*** Opening Task material ***
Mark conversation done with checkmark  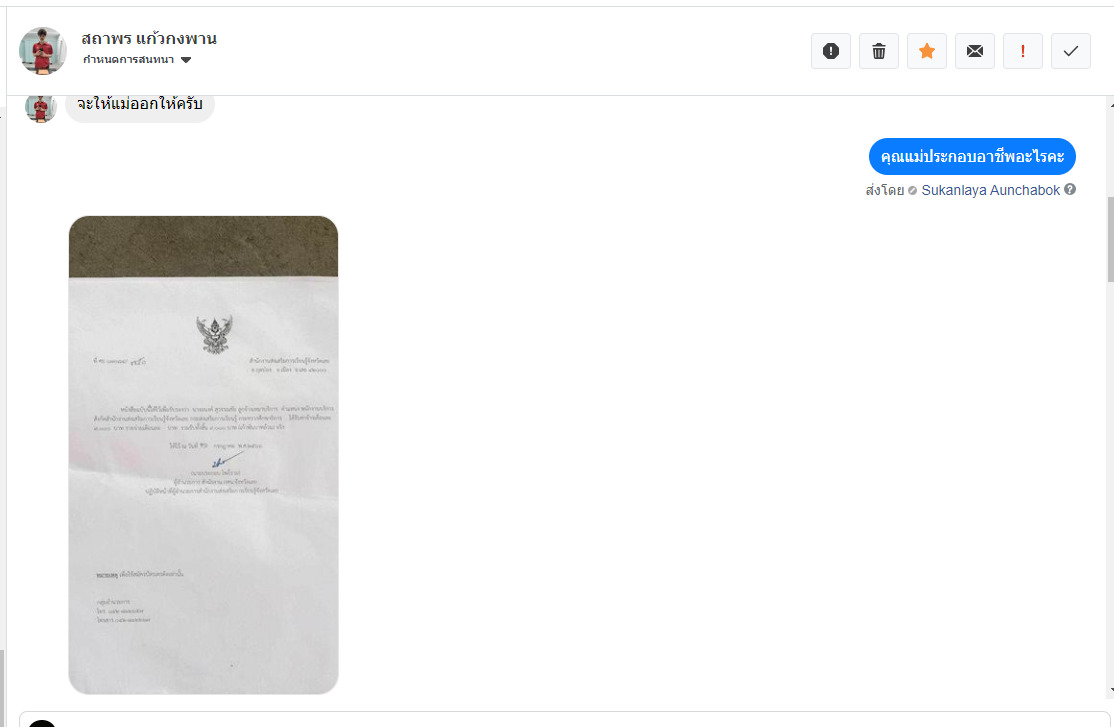1071,51
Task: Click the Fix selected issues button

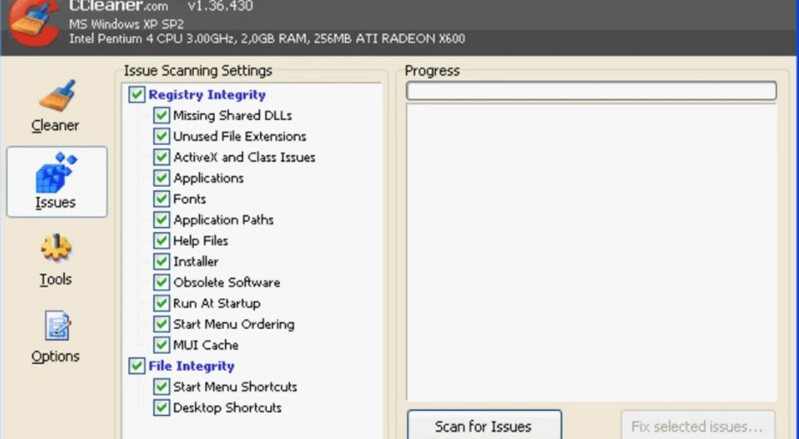Action: tap(703, 426)
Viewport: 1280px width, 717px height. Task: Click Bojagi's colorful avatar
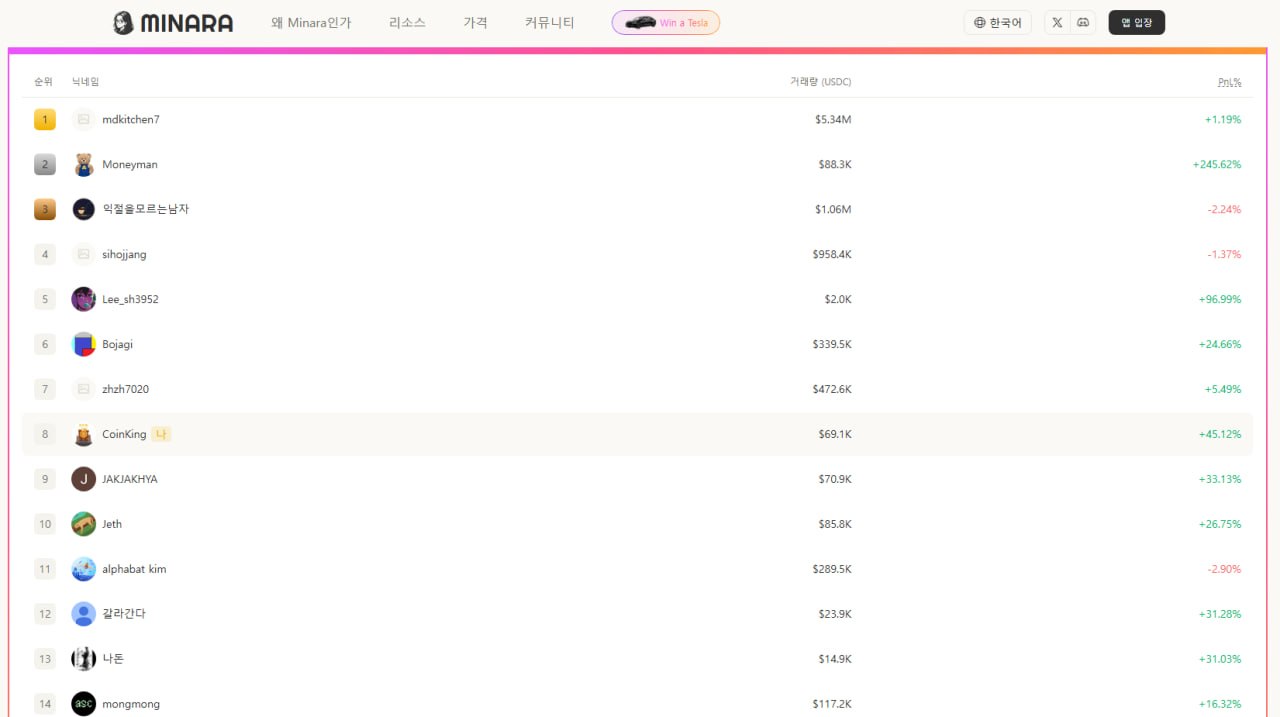click(x=84, y=344)
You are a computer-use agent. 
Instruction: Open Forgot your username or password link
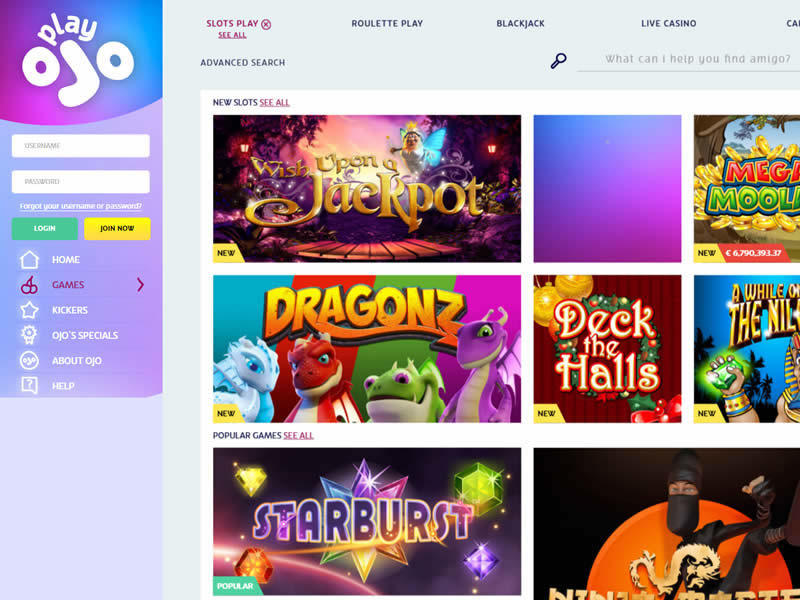pos(81,206)
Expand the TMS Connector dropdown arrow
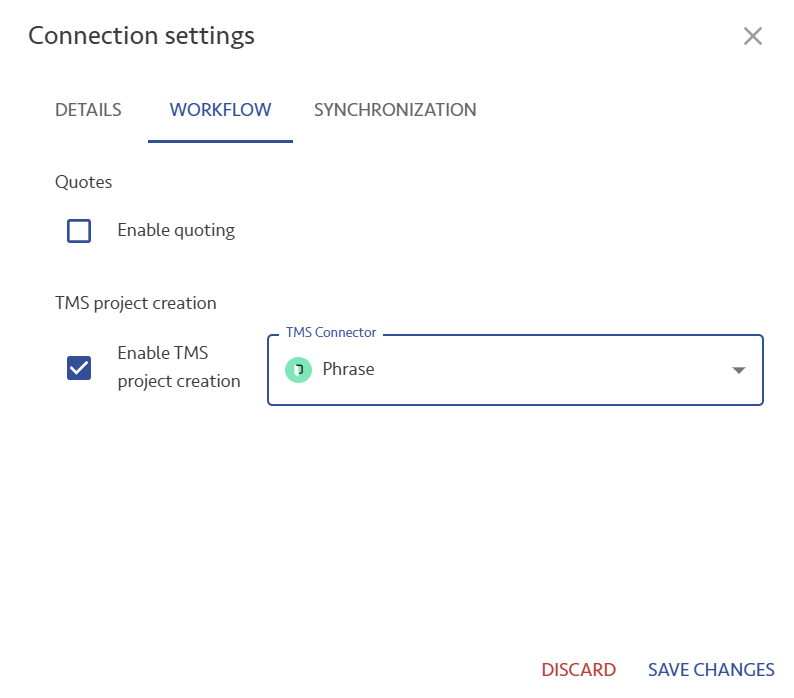 point(739,370)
*** Closing Task material ***
:: The problem ::
Please copy exactly, and only, the lines from the one that contains "You are a computer-use agent." through the last line of the data above, omitting all pictures.

:: Answer below ::
You are a computer-use agent. 
Instruction: Open Forgot your username or password link
pos(81,206)
Expand the TMS Connector dropdown arrow
 point(739,370)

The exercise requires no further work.